DR – Vocês têm investido na imagem do setor?
Jank – Entendemos que o setor precisa se comunicar melhor com a sociedade. Hoje, temos uma imagem positiva do álcool no Brasil e no mundo, mas ainda existe preconceito contra o produtor. Por isso, lançamos a primeira campanha de rádio e tevê da história do setor.
Uma campanha maciça, principalmente em rádio, que combate alguns mitos e crendices.
DR – Quais tipos de mitos e crendices?
Jank – O mito de que ao expandir a cana você prejudica a produção de alimentos. Isso é absolutamente falso. Sabemos que a cana no Brasil teve um enorme crescimento nos últimos 20 anos, de 100 milhões de toneladas para quase 500 milhões, mas cresceram outros alimentos.

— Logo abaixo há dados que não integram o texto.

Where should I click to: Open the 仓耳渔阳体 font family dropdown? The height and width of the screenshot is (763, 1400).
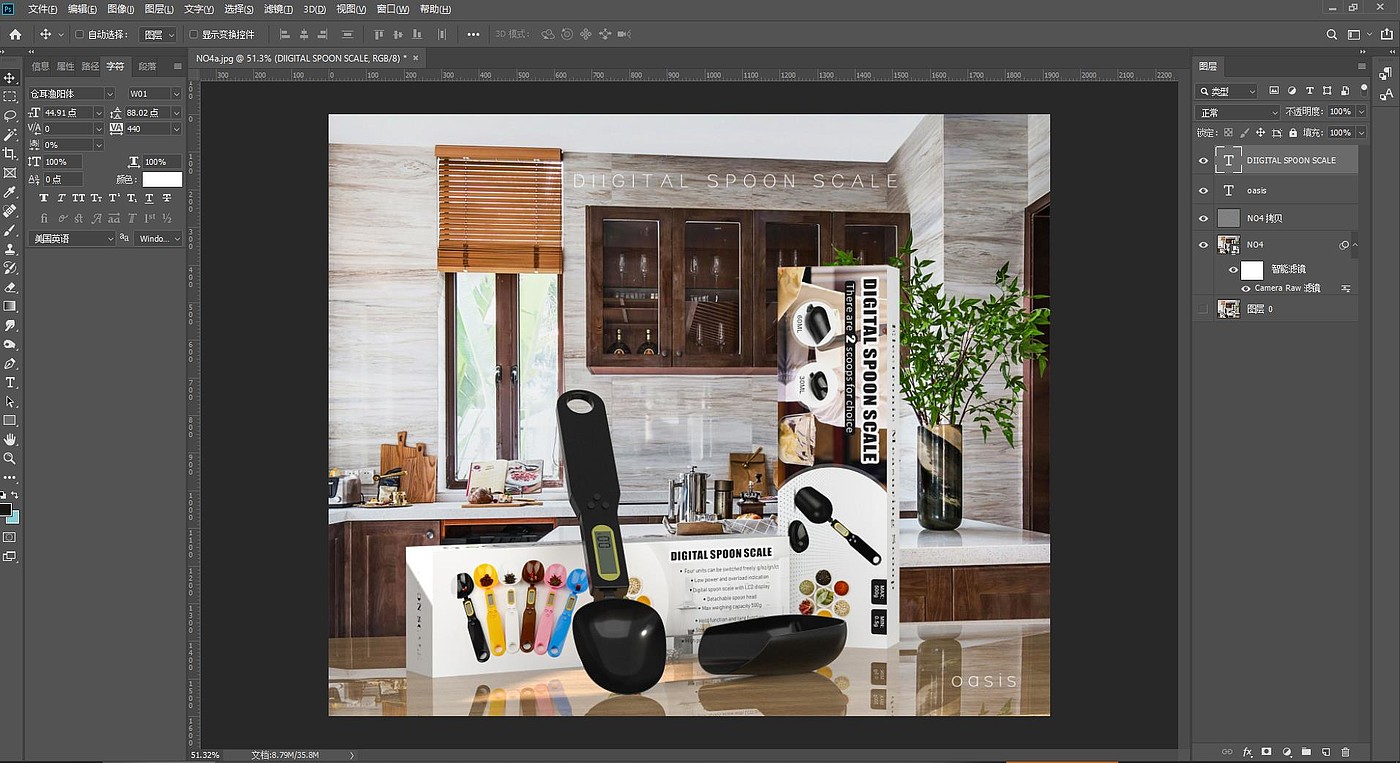pos(70,94)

Agora, somos um país de café, cana, milho, algodão, soja, suínos, aves, leite, etc. O Brasil diversificou muito o uso da terra. É uma inverdade quem acha que vamos voltar a ser uma monocultura de cana. Na verdade, estamos diversificando uma área que era extremamente concentrada em pastos e soja. Vamos comunicar dados de universidades que mostram que é possível expandir a cana e, ao mesmo tempo, crescer na produção de carne bovina, leite, milho e algodão.
DR – Como é a produtividade da cana?
Jank – Em oito mil litros por hectare, mas com a hidrólise do bagaço e com as variedades transgênicas que estão vindo, nós podemos chegar a 14 mil litros por hectare. O crescimento da cana vai depender da produtividade.
DR – Há quem não acredite que o etanol possa substituir o petróleo, já que os fertilizantes usados na lavoura são de origem fóssil…
Jank – Toda a agricultura usa fósseis: o combustível, os fertilizantes. Mas a conversão de energia fóssil em energia renovável na cana é de 1 para 8.4. Então para cada unidade de energia fóssil que entra na produção de cana, a gente consegue gerar mais de oito unidades de energia renovável. É uma conta fantástica. O milho é 1 para 1.4. Sem contar que o etanol de cana reduz as emissões de gases de efeito estufa nos automóveis em até 80%.
DR – O setor sucroalcooleiro nacional tem atraído multinacionais e fundos estrangeiros..
Jank – A internacionalização é um fenômeno global. Faz parte tanto a vinda de estrangeiros para cá como a saída de nossos grupos para outros países. Das 80 novas plantas que estão sendo feitas, 80% é capital brasileiro. Não está havendo uma desnacionalização.